Input for this task:

○ ○ ○ ○ ○

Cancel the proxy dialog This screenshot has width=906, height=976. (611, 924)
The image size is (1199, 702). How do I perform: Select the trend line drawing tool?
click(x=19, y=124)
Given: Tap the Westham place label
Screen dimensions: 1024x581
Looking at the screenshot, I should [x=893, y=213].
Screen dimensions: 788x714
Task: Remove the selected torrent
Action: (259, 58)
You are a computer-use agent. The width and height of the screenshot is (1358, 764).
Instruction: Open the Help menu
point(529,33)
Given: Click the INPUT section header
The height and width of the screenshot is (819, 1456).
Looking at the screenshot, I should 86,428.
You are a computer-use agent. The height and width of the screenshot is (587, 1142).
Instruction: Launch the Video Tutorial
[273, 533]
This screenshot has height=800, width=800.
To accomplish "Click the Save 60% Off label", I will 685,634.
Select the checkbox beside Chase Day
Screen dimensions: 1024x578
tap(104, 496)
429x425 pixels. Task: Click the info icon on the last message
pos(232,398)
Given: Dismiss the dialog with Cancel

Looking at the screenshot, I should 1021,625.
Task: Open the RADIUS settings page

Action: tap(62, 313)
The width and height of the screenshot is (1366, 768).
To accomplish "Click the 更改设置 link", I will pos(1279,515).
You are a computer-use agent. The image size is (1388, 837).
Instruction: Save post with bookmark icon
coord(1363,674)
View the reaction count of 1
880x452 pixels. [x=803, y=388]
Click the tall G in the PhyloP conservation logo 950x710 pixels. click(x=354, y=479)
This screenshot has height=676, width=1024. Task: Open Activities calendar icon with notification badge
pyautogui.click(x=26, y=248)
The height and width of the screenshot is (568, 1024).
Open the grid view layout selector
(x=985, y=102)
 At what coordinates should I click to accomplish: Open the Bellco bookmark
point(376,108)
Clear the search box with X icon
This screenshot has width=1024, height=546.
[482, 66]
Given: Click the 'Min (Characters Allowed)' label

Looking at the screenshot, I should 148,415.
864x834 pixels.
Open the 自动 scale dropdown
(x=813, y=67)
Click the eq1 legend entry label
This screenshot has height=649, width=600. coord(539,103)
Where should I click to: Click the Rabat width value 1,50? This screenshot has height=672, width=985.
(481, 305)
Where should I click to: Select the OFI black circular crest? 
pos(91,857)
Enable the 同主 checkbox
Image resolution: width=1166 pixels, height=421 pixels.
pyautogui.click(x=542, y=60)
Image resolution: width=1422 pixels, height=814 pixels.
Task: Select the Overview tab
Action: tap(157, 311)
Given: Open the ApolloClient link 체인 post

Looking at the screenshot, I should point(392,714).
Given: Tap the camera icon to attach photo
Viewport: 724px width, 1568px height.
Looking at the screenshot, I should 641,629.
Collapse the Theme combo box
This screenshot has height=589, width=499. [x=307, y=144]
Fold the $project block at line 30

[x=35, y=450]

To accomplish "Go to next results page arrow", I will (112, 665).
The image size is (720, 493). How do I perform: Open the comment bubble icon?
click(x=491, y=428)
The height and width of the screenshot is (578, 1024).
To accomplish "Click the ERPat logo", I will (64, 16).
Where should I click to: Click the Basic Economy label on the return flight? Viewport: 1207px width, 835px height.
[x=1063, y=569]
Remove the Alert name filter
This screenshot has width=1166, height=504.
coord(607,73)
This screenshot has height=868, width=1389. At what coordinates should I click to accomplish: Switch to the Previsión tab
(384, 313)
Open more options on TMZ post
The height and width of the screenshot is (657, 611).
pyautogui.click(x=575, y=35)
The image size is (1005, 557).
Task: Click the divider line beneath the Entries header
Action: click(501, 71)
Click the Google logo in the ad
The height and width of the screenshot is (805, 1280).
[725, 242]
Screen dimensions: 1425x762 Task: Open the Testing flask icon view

○ ○ ○ ○ ○

Goal of the exercise: Using the material above, filter for lines holding "agent" and copy each one.

Finished exercise:
You are a computer-use agent. The width and height of the screenshot is (1358, 764).
You are a computer-use agent. The height and width of the screenshot is (587, 1142).
You are a computer-use agent. The image size is (1388, 837).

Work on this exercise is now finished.